- Pistes de travail -
a. Recopiez sans rien changer le passage de l'extrait qui commence aux mots « La Cour de justice » et se termine après « leurs besoins propres. ».
b. Selon l'extrait, pourquoi la Cour juge-t-elle disproportionnée la législation nationale en cause ? Répondez en une à trois phrases.

- Extrait à lire -
La Cour de justice de l’Union européenne a rendu un arrêt important le 27 octobre 2016 relatif au commerce des médicaments vétérinaires. Plusieurs éleveurs ont acheté des produits de santé animale en Espagne sans posséder les autorisations normalement exigées par la réglementation française. Le tribunal correctionnel de Bayonne a condamné ces exploitants pour importation sans certificat par un jugement rendu le 10 décembre 2013. La cour d’appel de Pau, saisie du recours, a décidé de poser plusieurs questions préjudicielles à la juridiction européenne. Le litige porte sur la compatibilité d’une législation réservant les importations parallèles aux grossistes avec le principe de libre circulation. La Cour considère que cette restriction nationale est disproportionnée dès lors qu’elle s’applique à des utilisateurs finaux important pour leurs besoins propres.
I. L’entrave injustifiée à l’accès au marché des médicaments vétérinaires
A. La caractérisation d’une restriction à la libre circulation des marchandises Toute mesure nationale susceptible d’entraver directement ou indirectement le commerce au sein de l’Union constitue une mesure d’effet équivalent prohibée. La réglementation française exige l’obtention d’une autorisation de distribution en gros pour bénéficier d’un accès aux importations parallèles de médicaments. Cette contrainte est « susceptible d’entraver l’accès au marché national concerné d’un médicament vétérinaire légalement commercialisé dans l’État membre de provenance ». L’imposition de critères techniques rigoureux aux éleveurs limite artificiellement la concurrence et renchérit le coût des soins apportés aux animaux. Le juge européen qualifie cette barrière de mesure d’effet équivalent à une restriction quantitative au sens de l’article 34 du traité. La liberté des échanges impose la suppression des obstacles administratifs qui ne sont pas strictement indispensables à l’intérêt général.

- Données présentées -
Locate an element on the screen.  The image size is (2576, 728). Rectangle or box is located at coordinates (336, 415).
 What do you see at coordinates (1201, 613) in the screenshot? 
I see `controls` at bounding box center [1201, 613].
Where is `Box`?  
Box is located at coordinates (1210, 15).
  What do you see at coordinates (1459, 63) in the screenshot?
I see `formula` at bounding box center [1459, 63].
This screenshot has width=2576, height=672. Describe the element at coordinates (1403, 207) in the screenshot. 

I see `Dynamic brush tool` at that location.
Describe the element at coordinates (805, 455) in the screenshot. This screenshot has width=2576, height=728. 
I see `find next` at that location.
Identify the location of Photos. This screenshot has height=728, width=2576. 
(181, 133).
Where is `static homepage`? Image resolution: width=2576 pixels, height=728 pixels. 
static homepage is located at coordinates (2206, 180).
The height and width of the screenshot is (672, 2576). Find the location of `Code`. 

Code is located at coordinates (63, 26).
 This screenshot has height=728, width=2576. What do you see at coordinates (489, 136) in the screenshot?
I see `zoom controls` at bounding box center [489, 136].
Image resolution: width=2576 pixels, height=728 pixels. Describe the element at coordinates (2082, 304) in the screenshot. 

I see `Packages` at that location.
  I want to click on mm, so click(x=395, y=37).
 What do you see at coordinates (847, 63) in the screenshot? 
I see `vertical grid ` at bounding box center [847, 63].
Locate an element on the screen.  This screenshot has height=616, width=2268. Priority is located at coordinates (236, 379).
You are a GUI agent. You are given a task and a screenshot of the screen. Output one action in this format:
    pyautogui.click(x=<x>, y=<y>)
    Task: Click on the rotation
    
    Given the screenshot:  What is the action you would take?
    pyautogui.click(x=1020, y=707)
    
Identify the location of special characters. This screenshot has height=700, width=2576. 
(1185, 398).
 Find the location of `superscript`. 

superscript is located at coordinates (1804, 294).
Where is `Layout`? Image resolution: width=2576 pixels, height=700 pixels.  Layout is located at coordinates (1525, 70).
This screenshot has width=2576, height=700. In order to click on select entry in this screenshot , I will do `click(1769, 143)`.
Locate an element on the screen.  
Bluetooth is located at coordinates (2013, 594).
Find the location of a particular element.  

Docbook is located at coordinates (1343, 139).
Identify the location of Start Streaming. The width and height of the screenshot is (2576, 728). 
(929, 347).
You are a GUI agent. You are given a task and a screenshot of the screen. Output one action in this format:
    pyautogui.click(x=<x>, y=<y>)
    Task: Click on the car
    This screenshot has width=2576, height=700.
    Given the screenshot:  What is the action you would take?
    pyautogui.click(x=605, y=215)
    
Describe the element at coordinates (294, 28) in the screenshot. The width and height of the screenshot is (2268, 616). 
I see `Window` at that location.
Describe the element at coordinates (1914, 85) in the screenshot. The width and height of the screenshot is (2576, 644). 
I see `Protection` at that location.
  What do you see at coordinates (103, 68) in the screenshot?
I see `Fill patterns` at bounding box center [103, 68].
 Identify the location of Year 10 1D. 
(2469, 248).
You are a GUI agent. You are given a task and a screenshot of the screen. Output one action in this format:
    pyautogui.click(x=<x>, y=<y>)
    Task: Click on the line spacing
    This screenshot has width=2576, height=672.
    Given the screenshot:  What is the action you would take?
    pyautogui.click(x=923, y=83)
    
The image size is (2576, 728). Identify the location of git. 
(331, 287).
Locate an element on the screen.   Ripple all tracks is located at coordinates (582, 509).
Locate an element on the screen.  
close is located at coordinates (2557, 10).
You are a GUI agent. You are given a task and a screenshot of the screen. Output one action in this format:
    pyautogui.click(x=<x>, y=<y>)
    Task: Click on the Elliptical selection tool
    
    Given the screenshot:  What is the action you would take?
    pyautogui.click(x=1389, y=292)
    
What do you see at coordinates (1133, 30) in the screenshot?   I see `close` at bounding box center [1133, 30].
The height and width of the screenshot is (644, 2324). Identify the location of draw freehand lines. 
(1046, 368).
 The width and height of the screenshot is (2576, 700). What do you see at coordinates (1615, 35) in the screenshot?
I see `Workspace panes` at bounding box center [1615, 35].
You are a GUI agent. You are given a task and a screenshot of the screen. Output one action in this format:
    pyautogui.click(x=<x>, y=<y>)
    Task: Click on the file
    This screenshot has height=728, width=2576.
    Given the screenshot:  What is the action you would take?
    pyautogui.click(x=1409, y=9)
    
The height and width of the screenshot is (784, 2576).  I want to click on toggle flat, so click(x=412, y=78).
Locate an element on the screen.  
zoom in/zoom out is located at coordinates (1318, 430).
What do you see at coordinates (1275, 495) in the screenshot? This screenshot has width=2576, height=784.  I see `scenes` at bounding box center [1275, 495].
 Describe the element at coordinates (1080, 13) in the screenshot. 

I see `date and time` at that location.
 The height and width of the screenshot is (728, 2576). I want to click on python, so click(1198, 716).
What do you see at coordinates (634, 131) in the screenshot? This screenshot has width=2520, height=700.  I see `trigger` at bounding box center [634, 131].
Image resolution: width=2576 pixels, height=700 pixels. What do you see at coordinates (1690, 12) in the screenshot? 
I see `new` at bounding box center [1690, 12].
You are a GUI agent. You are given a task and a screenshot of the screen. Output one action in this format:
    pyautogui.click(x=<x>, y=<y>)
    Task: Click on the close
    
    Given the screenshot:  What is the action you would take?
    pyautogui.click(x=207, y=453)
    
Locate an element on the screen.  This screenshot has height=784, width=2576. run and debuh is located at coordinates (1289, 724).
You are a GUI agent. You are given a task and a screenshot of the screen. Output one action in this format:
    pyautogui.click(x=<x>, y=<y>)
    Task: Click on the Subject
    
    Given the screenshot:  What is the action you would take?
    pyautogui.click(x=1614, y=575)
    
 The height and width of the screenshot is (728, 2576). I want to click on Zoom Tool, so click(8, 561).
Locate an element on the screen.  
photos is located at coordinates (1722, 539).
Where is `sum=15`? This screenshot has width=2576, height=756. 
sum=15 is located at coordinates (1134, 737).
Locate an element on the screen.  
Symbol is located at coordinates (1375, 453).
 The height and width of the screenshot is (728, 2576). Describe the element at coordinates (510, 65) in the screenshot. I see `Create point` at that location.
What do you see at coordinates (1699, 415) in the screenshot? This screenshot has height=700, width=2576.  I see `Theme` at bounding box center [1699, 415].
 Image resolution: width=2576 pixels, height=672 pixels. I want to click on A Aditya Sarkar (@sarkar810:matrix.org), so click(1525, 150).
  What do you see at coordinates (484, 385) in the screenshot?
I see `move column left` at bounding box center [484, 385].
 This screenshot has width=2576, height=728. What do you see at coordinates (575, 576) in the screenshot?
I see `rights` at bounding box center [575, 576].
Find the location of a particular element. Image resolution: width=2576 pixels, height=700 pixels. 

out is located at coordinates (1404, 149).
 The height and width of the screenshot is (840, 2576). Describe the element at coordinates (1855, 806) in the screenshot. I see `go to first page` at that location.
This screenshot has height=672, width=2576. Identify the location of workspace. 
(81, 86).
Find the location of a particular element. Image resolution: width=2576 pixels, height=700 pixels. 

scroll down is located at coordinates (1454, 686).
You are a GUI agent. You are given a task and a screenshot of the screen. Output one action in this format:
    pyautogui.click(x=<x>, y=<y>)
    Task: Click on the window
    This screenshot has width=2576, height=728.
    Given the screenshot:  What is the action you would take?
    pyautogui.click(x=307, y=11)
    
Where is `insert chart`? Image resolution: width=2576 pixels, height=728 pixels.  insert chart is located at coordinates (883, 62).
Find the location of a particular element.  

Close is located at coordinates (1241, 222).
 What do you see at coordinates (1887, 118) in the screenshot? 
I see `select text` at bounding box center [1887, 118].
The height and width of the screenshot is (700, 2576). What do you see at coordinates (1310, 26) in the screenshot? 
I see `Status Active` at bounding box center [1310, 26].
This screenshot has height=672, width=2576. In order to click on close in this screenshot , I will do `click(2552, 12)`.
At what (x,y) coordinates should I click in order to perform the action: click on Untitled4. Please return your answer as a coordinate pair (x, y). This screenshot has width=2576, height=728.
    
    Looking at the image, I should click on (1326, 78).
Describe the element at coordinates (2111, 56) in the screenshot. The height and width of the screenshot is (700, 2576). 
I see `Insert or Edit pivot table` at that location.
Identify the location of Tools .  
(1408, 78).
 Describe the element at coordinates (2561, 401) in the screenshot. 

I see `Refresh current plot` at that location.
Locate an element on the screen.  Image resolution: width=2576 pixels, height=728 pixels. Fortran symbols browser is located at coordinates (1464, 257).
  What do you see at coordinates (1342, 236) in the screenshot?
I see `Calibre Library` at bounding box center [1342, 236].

- Réponses attendues -
a.
La Cour de justice de l’Union européenne a rendu un arrêt important le 27 octobre 2016 relatif au commerce des médicaments vétérinaires. Plusieurs éleveurs ont acheté des produits de santé animale en Espagne sans posséder les autorisations normalement exigées par la réglementation française. Le tribunal correctionnel de Bayonne a condamné ces exploitants pour importation sans certificat par un jugement rendu le 10 décembre 2013. La cour d’appel de Pau, saisie du recours, a décidé de poser plusieurs questions préjudicielles à la juridiction européenne. Le litige porte sur la compatibilité d’une législation réservant les importations parallèles aux grossistes avec le principe de libre circulation. La Cour considère que cette restriction nationale est disproportionnée dès lors qu’elle s’applique à des utilisateurs finaux important pour leurs besoins propres.

b. La Cour estime disproportionnée la législation qui réserve les importations parallèles aux grossistes, car elle s'applique aussi à des utilisateurs finaux. Ces utilisateurs importent des médicaments vétérinaires pour leurs besoins propres.